Twitch you have to do what is right for you, and what you feel you can live with. I *know* the work, love and effort you've put into this girl. I also see the scar on my hand and know you cannot put your son at risk having her around (so I'll take him ).


----------



## Kimmiekins

I'm not saying anything negative, just that there may be someone out there willing to help her girl! Not saying she hasn't tried. I just hate to hear of a rat put down for a behavior problem. Some people (rescues or otherwise) don't even mind keeping a rat that would need gloves warn for handling, let them live their lives as long as they are happy and healthy. That's what I was thinking.

Sorry for suggesting a rescue. I guess if she's that bad, then you need to do what feels right to you. Was just trying to help you and her... Sorry for saying anything. :? Thought if the rat went to a rescue, it would be a win-win situation.


----------



## Stephanie

Kimmiekins said:


> Was just trying to help you and her... Sorry for saying anything. :? Thought if the rat went to a rescue, it would be a win-win situation.


But you forgot one very important factor kimmiekins ther is a small child involved and the welfare of the child ALWAYS comes first to a parent. it killed me when I had to give my riff raff back to the rescue I got him from but he was stalking (yes stalking i.e. chasing and trying to hunt) my son and daughter. I know you were thinking of the rat and that is great of you but when it comes to having kids around an aggressive rat it is always best to put the kid first and the rat second.


----------



## Kimmiekins

I understand that, as I already said, I DO understand that the child comes first, so I DO understand that a biting rat can not be kept in the house. What I was saying is instead of putting the rat DOWN, if a rescue (or someone) took the rat, then it IS a win-win situation. The child is safe, and the rat doesn't need to die.

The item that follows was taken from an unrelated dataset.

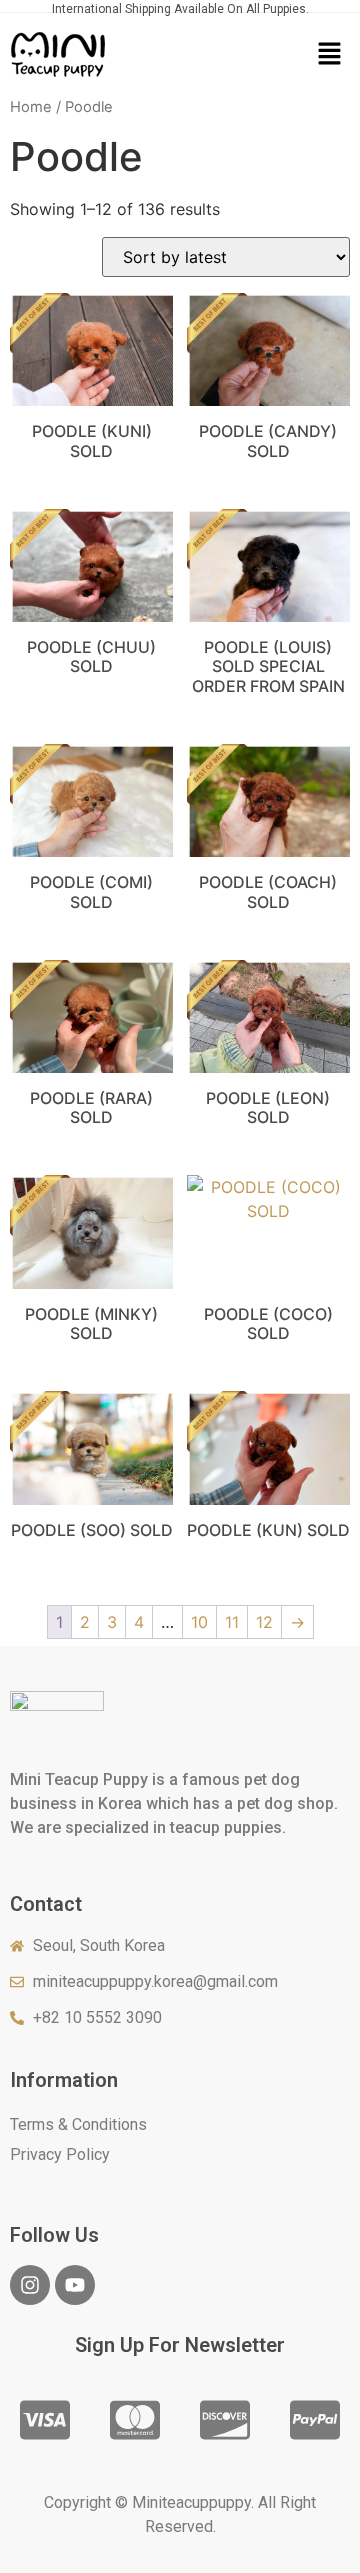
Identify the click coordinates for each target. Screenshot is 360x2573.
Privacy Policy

So instead of - Rat to sleep, child safe.
I was saying - Rat to rescue (or experienced rat owner willing to work with the rat), child safe.

Which is no different, is it? Puts the child in no further danger, does it? Just that a happy, healthy rat stays alive. A win-win situation. Not putting a child in danger, or putting the rat first, child second!

Sheesh. I'm sorry I replied. I merely suggested seeing if someone wanted to help the rat, instead of ending it's life. She obviously cares for the rat, and I thought maybe if someone could help the rat, that would make her feel better about the whole thing, while keeping her child safe.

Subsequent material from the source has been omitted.